*Material to process*.
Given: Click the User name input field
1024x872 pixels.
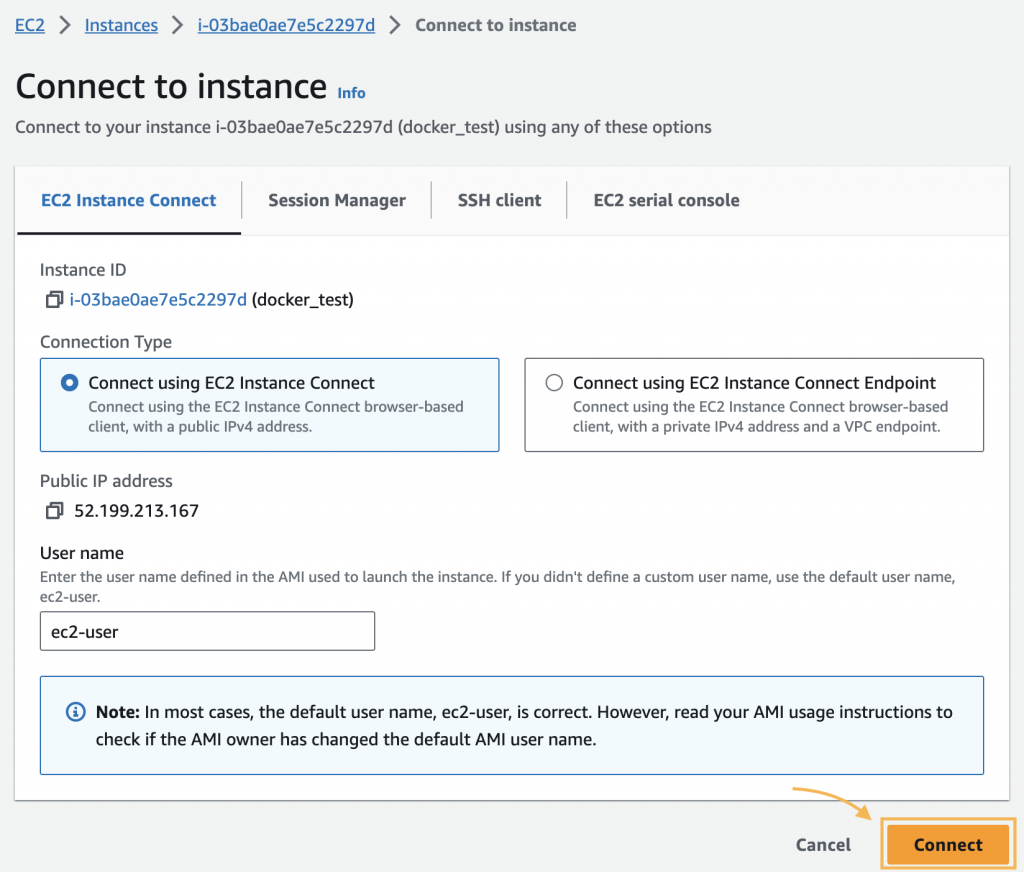Looking at the screenshot, I should (207, 631).
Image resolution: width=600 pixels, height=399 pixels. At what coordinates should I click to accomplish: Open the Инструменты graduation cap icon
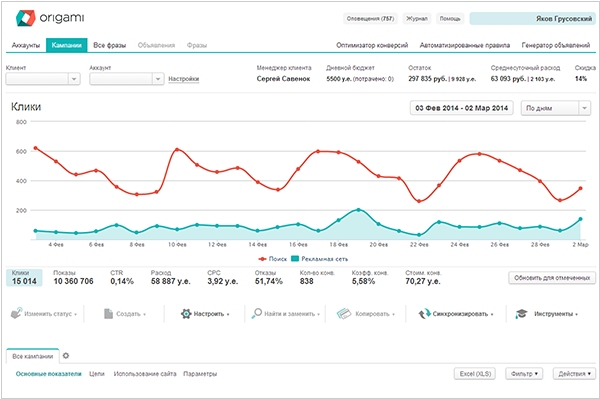pos(521,314)
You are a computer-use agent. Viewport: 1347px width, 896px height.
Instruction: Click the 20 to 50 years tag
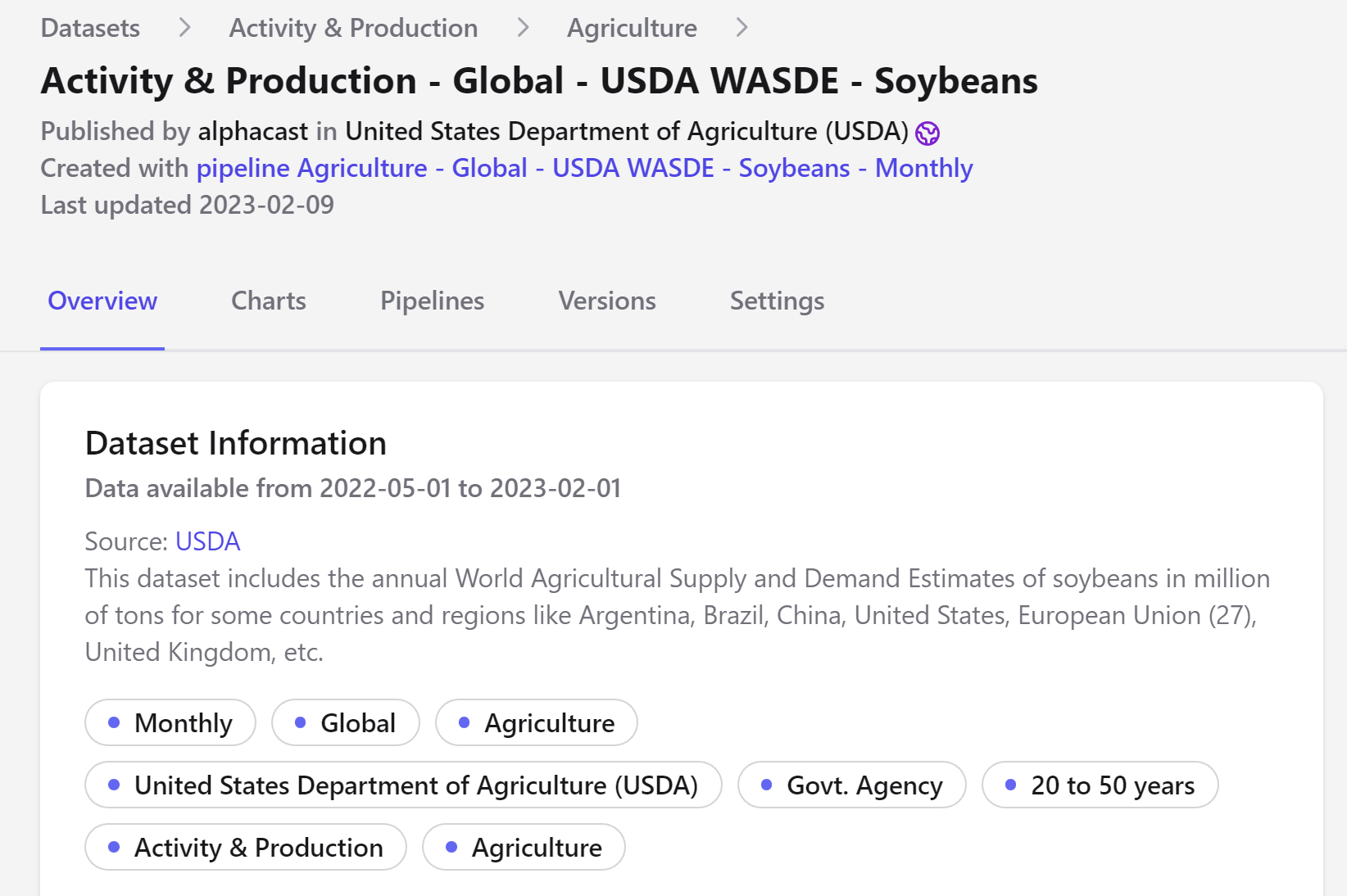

*Work instructions*.
All of the data should come back exactly as written, but without pictures.

*Written solution*.
Given: Click the User name input field
1024x872 pixels.
Looking at the screenshot, I should (207, 631).
Image resolution: width=600 pixels, height=399 pixels. At what coordinates should I click to accomplish: Open the Инструменты graduation cap icon
pos(521,314)
You are a computer-use agent. Viewport: 1347px width, 896px height.
Instruction: Click the 20 to 50 years tag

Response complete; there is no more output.